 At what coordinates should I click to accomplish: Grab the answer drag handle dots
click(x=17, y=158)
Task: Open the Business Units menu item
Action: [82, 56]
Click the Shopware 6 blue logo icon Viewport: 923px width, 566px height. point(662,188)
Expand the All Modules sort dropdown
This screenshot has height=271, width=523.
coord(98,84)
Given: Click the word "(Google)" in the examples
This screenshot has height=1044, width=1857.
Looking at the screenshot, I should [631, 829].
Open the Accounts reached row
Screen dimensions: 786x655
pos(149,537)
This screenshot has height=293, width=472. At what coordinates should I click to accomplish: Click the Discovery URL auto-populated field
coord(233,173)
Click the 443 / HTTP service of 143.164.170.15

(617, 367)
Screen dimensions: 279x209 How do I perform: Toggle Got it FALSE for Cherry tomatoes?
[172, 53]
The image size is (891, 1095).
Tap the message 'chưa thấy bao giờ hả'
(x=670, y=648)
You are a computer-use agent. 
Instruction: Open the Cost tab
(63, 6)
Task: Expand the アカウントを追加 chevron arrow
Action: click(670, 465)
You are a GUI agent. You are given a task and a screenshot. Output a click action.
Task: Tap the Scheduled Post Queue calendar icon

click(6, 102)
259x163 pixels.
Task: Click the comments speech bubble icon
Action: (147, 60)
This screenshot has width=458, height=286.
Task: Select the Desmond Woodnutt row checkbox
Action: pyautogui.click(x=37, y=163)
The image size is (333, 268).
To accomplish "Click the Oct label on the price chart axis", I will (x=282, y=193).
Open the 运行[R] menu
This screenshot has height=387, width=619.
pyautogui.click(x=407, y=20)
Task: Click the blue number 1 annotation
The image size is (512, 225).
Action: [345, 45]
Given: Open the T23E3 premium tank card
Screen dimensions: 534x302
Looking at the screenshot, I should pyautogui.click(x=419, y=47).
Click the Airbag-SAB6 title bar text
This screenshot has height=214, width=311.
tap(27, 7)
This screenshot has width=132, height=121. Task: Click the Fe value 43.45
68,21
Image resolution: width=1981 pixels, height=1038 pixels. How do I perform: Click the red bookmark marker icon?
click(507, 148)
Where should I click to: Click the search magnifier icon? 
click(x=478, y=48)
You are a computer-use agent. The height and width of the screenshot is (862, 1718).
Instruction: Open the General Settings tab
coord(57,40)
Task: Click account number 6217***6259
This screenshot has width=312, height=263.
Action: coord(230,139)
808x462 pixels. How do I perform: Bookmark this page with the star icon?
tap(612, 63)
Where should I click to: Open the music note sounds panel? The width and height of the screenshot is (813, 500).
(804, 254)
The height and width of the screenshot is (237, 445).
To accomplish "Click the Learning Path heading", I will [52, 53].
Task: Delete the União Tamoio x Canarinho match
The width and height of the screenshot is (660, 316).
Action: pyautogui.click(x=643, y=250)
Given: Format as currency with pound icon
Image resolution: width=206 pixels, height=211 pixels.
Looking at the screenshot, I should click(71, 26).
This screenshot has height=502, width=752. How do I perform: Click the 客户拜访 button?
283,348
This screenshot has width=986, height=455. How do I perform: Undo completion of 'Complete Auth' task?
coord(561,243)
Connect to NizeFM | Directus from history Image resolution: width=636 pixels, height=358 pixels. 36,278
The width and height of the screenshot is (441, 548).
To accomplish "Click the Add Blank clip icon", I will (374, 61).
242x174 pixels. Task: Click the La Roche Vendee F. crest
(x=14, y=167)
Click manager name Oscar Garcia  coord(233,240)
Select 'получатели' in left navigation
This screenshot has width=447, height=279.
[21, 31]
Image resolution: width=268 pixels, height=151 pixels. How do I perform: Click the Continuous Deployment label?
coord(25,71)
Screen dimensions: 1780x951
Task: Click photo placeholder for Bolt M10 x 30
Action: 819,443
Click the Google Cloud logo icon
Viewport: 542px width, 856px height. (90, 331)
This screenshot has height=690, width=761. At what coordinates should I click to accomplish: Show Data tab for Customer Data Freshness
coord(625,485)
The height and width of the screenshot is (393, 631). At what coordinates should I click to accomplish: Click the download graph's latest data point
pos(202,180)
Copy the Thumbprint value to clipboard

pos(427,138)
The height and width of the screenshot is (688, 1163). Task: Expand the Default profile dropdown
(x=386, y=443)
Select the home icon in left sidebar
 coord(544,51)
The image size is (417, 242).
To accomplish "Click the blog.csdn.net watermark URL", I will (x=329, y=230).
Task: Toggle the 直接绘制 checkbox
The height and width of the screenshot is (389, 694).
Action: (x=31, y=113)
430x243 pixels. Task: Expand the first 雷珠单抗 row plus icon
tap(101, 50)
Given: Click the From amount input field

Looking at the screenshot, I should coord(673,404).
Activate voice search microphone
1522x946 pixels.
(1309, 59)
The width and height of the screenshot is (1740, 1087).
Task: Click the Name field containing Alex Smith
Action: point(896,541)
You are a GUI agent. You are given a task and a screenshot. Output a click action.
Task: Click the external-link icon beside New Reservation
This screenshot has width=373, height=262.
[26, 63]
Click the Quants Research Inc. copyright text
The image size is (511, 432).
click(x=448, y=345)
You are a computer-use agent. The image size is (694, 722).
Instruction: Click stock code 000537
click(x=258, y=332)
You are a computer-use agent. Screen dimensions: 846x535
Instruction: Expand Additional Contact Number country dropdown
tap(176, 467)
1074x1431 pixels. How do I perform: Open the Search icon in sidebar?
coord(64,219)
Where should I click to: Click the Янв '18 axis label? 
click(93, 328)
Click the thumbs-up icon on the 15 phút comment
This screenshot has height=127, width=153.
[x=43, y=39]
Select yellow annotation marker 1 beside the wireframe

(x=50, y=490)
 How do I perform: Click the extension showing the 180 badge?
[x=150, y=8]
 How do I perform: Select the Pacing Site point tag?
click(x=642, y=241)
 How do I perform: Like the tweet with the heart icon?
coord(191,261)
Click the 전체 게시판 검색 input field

○ ○ ○ ○

**Exercise goal:**
Format all of the items above as a numbered list, leaving out any blank lines.

**Exercise result:**
1.  At what coordinates should I click to accomplish: Grab the answer drag handle dots
2. click(x=17, y=158)
3. Task: Open the Business Units menu item
4. Action: [82, 56]
5. Click the Shopware 6 blue logo icon Viewport: 923px width, 566px height. point(662,188)
6. Expand the All Modules sort dropdown
7. This screenshot has height=271, width=523.
8. coord(98,84)
9. Given: Click the word "(Google)" in the examples
10. This screenshot has height=1044, width=1857.
11. Looking at the screenshot, I should [631, 829].
12. Open the Accounts reached row
13. Screen dimensions: 786x655
14. pos(149,537)
15. This screenshot has height=293, width=472. At what coordinates should I click to accomplish: Click the Discovery URL auto-populated field
16. coord(233,173)
17. Click the 443 / HTTP service of 143.164.170.15
18. (617, 367)
19. Screen dimensions: 279x209 How do I perform: Toggle Got it FALSE for Cherry tomatoes?
20. [172, 53]
21. The image size is (891, 1095).
22. Tap the message 'chưa thấy bao giờ hả'
23. (x=670, y=648)
24. You are a computer-use agent. 
25. Instruction: Open the Cost tab
26. (63, 6)
27. Task: Expand the アカウントを追加 chevron arrow
28. Action: click(670, 465)
29. You are a GUI agent. You are given a task and a screenshot. Output a click action.
30. Task: Tap the Scheduled Post Queue calendar icon
31. click(6, 102)
32. 259x163 pixels.
33. Task: Click the comments speech bubble icon
34. Action: (147, 60)
35. This screenshot has width=458, height=286.
36. Task: Select the Desmond Woodnutt row checkbox
37. Action: pyautogui.click(x=37, y=163)
38. The image size is (333, 268).
39. To accomplish "Click the Oct label on the price chart axis", I will (x=282, y=193).
40. Open the 运行[R] menu
41. This screenshot has height=387, width=619.
42. pyautogui.click(x=407, y=20)
43. Task: Click the blue number 1 annotation
44. The image size is (512, 225).
45. Action: [345, 45]
46. Given: Open the T23E3 premium tank card
47. Screen dimensions: 534x302
48. Looking at the screenshot, I should pyautogui.click(x=419, y=47).
49. Click the Airbag-SAB6 title bar text
50. This screenshot has height=214, width=311.
51. tap(27, 7)
52. This screenshot has width=132, height=121. Task: Click the Fe value 43.45
53. 68,21
54. Image resolution: width=1981 pixels, height=1038 pixels. How do I perform: Click the red bookmark marker icon?
55. click(507, 148)
56. Where should I click to: Click the search magnifier icon? 
57. click(x=478, y=48)
58. You are a computer-use agent. The height and width of the screenshot is (862, 1718).
59. Instruction: Open the General Settings tab
60. coord(57,40)
61. Task: Click account number 6217***6259
62. This screenshot has width=312, height=263.
63. Action: coord(230,139)
64. 808x462 pixels. How do I perform: Bookmark this page with the star icon?
65. tap(612, 63)
66. Where should I click to: Open the music note sounds panel? The width and height of the screenshot is (813, 500).
67. (804, 254)
68. The height and width of the screenshot is (237, 445).
69. To accomplish "Click the Learning Path heading", I will [52, 53].
70. Task: Delete the União Tamoio x Canarinho match
71. The width and height of the screenshot is (660, 316).
72. Action: pyautogui.click(x=643, y=250)
73. Given: Format as currency with pound icon
74. Image resolution: width=206 pixels, height=211 pixels.
75. Looking at the screenshot, I should click(71, 26).
76. This screenshot has height=502, width=752. How do I perform: Click the 客户拜访 button?
77. 283,348
78. This screenshot has width=986, height=455. How do I perform: Undo completion of 'Complete Auth' task?
79. coord(561,243)
80. Connect to NizeFM | Directus from history Image resolution: width=636 pixels, height=358 pixels. 36,278
81. The width and height of the screenshot is (441, 548).
82. To accomplish "Click the Add Blank clip icon", I will (374, 61).
83. 242x174 pixels. Task: Click the La Roche Vendee F. crest
84. (x=14, y=167)
85. Click manager name Oscar Garcia  coord(233,240)
86. Select 'получатели' in left navigation
87. This screenshot has width=447, height=279.
88. [21, 31]
89. Image resolution: width=268 pixels, height=151 pixels. How do I perform: Click the Continuous Deployment label?
90. coord(25,71)
91. Screen dimensions: 1780x951
92. Task: Click photo placeholder for Bolt M10 x 30
93. Action: 819,443
94. Click the Google Cloud logo icon
95. Viewport: 542px width, 856px height. (90, 331)
96. This screenshot has height=690, width=761. At what coordinates should I click to accomplish: Show Data tab for Customer Data Freshness
97. coord(625,485)
98. The height and width of the screenshot is (393, 631). At what coordinates should I click to accomplish: Click the download graph's latest data point
99. pos(202,180)
100. Copy the Thumbprint value to clipboard
101. pos(427,138)
102. The height and width of the screenshot is (688, 1163). Task: Expand the Default profile dropdown
103. (x=386, y=443)
104. Select the home icon in left sidebar
105.  coord(544,51)
106. The image size is (417, 242).
107. To accomplish "Click the blog.csdn.net watermark URL", I will (x=329, y=230).
108. Task: Toggle the 直接绘制 checkbox
109. The height and width of the screenshot is (389, 694).
110. Action: (x=31, y=113)
111. 430x243 pixels. Task: Expand the first 雷珠单抗 row plus icon
112. tap(101, 50)
113. Given: Click the From amount input field
114. Looking at the screenshot, I should coord(673,404).
115. Activate voice search microphone
116. 1522x946 pixels.
117. (1309, 59)
118. The width and height of the screenshot is (1740, 1087).
119. Task: Click the Name field containing Alex Smith
120. Action: point(896,541)
121. You are a GUI agent. You are given a task and a screenshot. Output a click action.
122. Task: Click the external-link icon beside New Reservation
123. This screenshot has width=373, height=262.
124. [26, 63]
125. Click the Quants Research Inc. copyright text
126. The image size is (511, 432).
127. click(x=448, y=345)
128. You are a computer-use agent. The image size is (694, 722).
129. Instruction: Click stock code 000537
130. click(x=258, y=332)
131. You are a computer-use agent. Screen dimensions: 846x535
132. Instruction: Expand Additional Contact Number country dropdown
133. tap(176, 467)
134. 1074x1431 pixels. How do I perform: Open the Search icon in sidebar?
135. coord(64,219)
136. Where should I click to: Click the Янв '18 axis label? 
137. click(93, 328)
138. Click the thumbs-up icon on the 15 phút comment
139. This screenshot has height=127, width=153.
140. [x=43, y=39]
141. Select yellow annotation marker 1 beside the wireframe
142. (x=50, y=490)
143.  How do I perform: Click the extension showing the 180 badge?
144. [x=150, y=8]
145.  How do I perform: Select the Pacing Site point tag?
146. click(x=642, y=241)
147.  How do I perform: Like the tweet with the heart icon?
148. coord(191,261)
149. Click the 전체 게시판 검색 input field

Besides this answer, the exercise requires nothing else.